Çocuklarına yapabildi mi bilmiyorum, umarım yapmıştır. Dövüş
sanatlarında usta, kaleleri tek başına fetheden, bir bakışıyla
etrafına korku salan bir adamın naifliğine bakın. Şu hayaldeki
sıcaklık ve samimiyet sanatçı ruhuna ne kadar da yakışıyor.
Anlatılacak yönleri çok efendim. Ama değinmeden
geçemeyeceğim. Ne yakışıklı bir adamdı be. Allah vergisi bir
karizması vardı. Gözler renkli saçlar havalı. Heybetliydi. Düşmana
korku dosta güven veren dik bir duruşu vardı. Adeta güç timsaliydi.
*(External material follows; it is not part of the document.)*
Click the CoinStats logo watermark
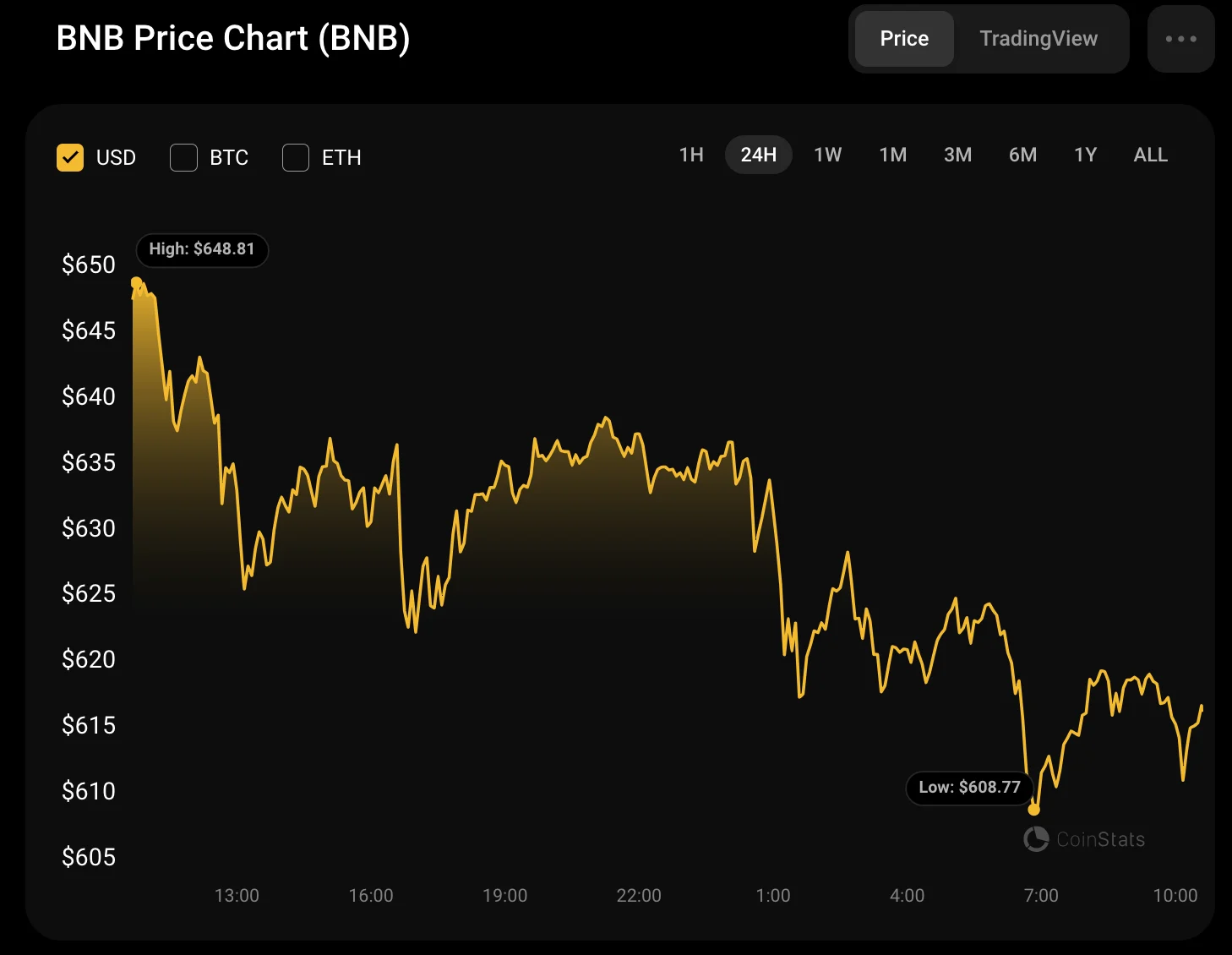 [x=1084, y=839]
Aslan gibi bir adamdı. Hem de tam bir aile babasıydı. Çocuklarını ,ki
Allah uzun ömürler versin koca adamlar olmuşlar,hala yanlarından
ayırmadığına şahit oluyorduk. Hep o sıcak aile görüntüsünü bizlere
çok güzel sundu.
Cüneyt Arkın bizlere çok güzel duygular yaşattı ve aramızdan göçtü
gitti. Uzun bir önem unutulmayacak .En azından unutmayacak
birkaç nesli arkasında bırakabildi. Başkaları gibi mal mülk yığmakla
hayatını boş şeylere adamakla geçirmedi. Kendi nezaketinden
dolayı yatırım işlerine heves etmedim, bu konuda beceriksizim
dese de hiçbir zaman bunlar için yaşamadığından böyle.
Öncelikleri eğitim, kültür, aile ve sanat olduğundan.
Örnek kişilik, saygıdeğer kalıcı işler.